**TRECHO FORNECIDO:**
━━━━
Cortes orçamentários
A
austeridade imposta às despesas públicas pelo governo português e os
cortes de financiamento das universidades lusitanas, previstos no
Orçamento de Estado 2013, em tramitação na Assembleia da República
(equivalente ao Congresso Nacional), não afetarão a capacidade de
recepção dos estudantes brasileiros nas universidades portuguesas que
acolhem bolsistas do Programa Ciência sem Fonteira.
"As
restrições orçamentárias que temos não afetam a qualidade das nossas
universidades", garantiu o ministro da Educação e da Ciência de
Portugal, Nuno Crato. Para o próximo ano, está previsto um enxugamento
de 3,2% no orçamento das universidades e dos institutos superiores.
Segundo Crato, essa contenção de despesas será apenas por "um certo
período".
"Temos
todos a preocupação de não diminuir a qualidade das nossas
universidades e centros de investigação, que têm registrado um progresso
contínuo e continuarão a registrá-lo", disse o ministro. "O governo tem
presente que o trabalho das universidades é importante para o país e
que é preciso incentivar o crescimento das instituições que têm provas
dadas de excelência, apesar do difícil contexto em que vivemos",
completou.
Portugal
foi o país europeu que registrou o maior crescimento no número de
formandos de matemática, ciências e tecnologia na última década. Segundo
dados da Rede Eurydice, agência de educação, cultura e audiovisual da
Comissão Europeia, a porcentagem dos formandos nessas áreas passou de
17% do total de licenciados, em 2001, para 21% em 2010.
"Nos
últimos anos, Portugal desenvolveu-se extraordinariamente no aspecto
científico. Temos centros e universidades que são competitivos com o que
de melhor se faz na Europa e no mundo", destaca Nuno Crato.
Segundo
o ministro, prova da excelência do país na área científica está na
seleção, este ano, de nove pesquisadores portugueses para as bolsas do
Conselho Europeu de Investigação (ERC) em áreas como engenharia
informática, química e ciências biomédicas. "São bolsas altamente
competitivas e recebê-las mostra a grande qualidade do sistema
científico nacional."
Além
da projeção de Portugal no cenário europeu, Crato defende a parceria
com o Brasil. "Isso [a cooperação com o Brasil] ajudará a dinamizar os
nossos programas e a torná-los ainda mais internacionais. Ajudará
também, creio, a desenvolver no Brasil a nova geração de cientistas,
técnicos e diplomados de que este grande país necessita para o seu
desenvolvimento."
A
aproximação científica entre Brasil e Portugal não ocorre apenas por
meio do Ciência sem Fronteiras. No mês passado, o Conselho Coordenador
dos Institutos Superiores Politécnicos Portugueses assinou com o
Conselho Nacional das Instituições da Rede Federal de Educação
Profissional, Científica e Tecnológica, um protocolo que permitirá o
intercâmbio de 4,5 mil estudantes brasileiros nos próximos três anos.
━━━━
**MATERIAL FORNECIDO:**

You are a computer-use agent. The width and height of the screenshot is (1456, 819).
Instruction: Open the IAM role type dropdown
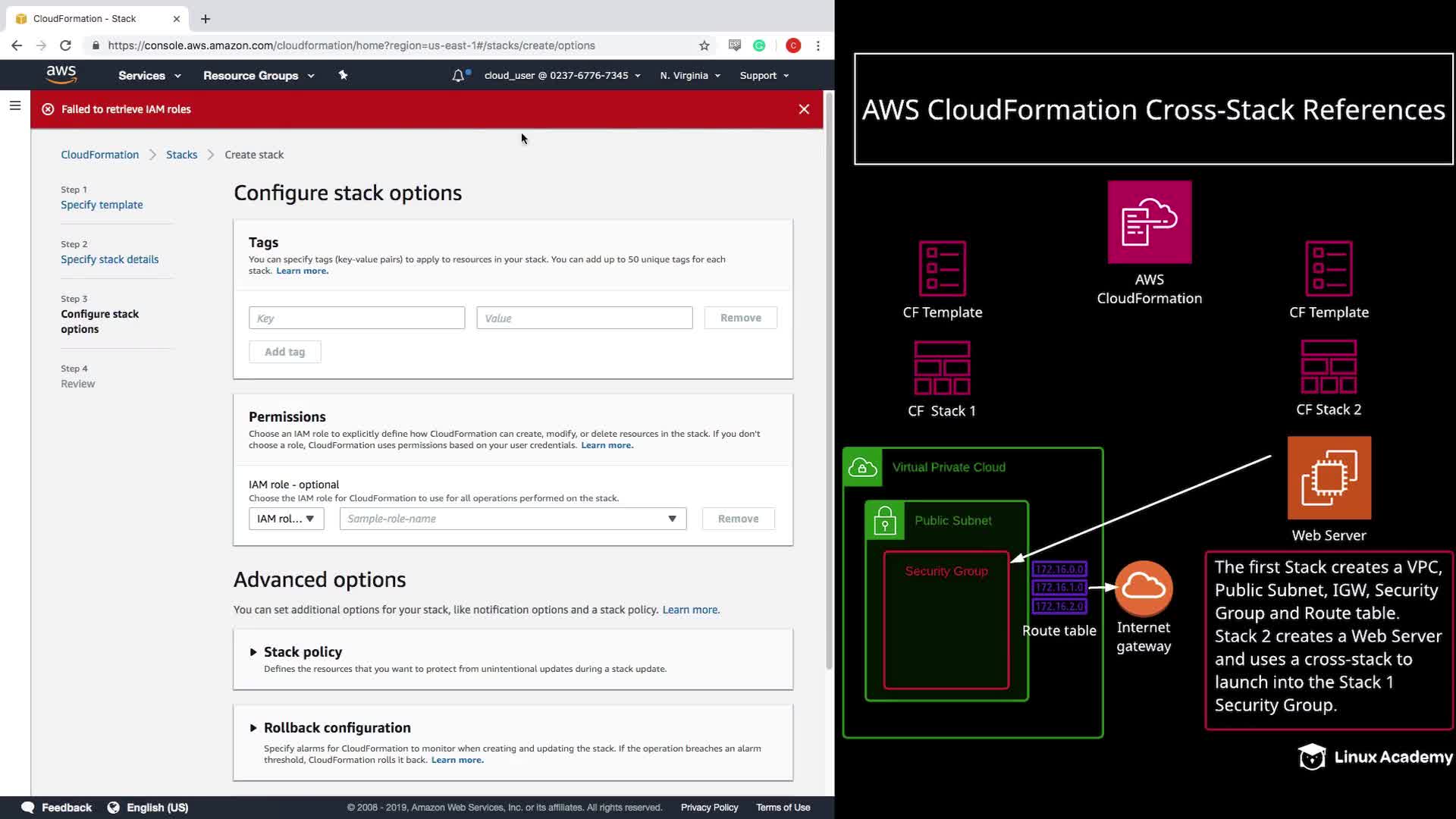[x=286, y=519]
━━━━
**TAREFA PROPOSTA 1:** No texto sobre os cortes orçamentários nas universidades portuguesas, quais são as áreas citadas para as bolsas do Conselho Europeu de Investigação recebidas pelos nove pesquisadores portugueses?
**TAREFA PROPOSTA 2:** Prossiga com o texto sobre os cortes orçamentários nas universidades portuguesas a partir do ponto em que ele termina.

**RESPOSTA ESPERADA 1:**
- engenharia informática
- química
- ciências biomédicas

**RESPOSTA ESPERADA 2:**
Além
disso, Brasil e Portugal assinaram um memorando de entendimento para
que o reconhecimento de graus ou atribuição de equivalências de formação
em cursos superiores (como engenharia e arquitetura) se baseie em
mecanismos de avaliação e validação existentes nos dois países. Segundo
Crato, "as universidades portuguesas têm feito um esforço contínuo no
sentido de estreitar o diálogo com as congêneres brasileiras para
aperfeiçoar o sistema de reconhecimento de graus".
Universidade
de Coimbra - A Universidade de Coimbra é o principal destino dos
estudantes do Programa Ciência sem Fronteiras em Portugal. Segundo dados
da Capes, dos 783 estudantes de graduação enviados a Portugal pela
agência, 361 foram alocados na Universidade de Coimbra.
A
estimativa da Associação de Pesquisadores e Estudantes Brasileiros em
Coimbra (Apeb-Coimbra) é que cerca de 2,5 mil estudantes brasileiros
frequentem as aulas de diversos cursos (exatas, biomédicas e humanas) e
em diferentes níveis (da graduação ao pós-doutorado). Além de receber o
maior número de estudantes brasileiros do programa, cabe à Universidade
de Coimbra secretariar a recepção dos alunos e distribuir os bolsistas
por todas as universidades e instituições em Portugal.
A
Universidade de Coimbra é uma referência histórica para o Brasil desde a
época colonial. A instituição, uma das mais antigas da Europa (século
13), acolhe brasileiros desde o século 16. Segundo o vice-reitor,
Joaquim Ramos de Carvalho, 78% dos ministros brasileiros, entre 1822 e
1940, foram estudantes em Coimbra.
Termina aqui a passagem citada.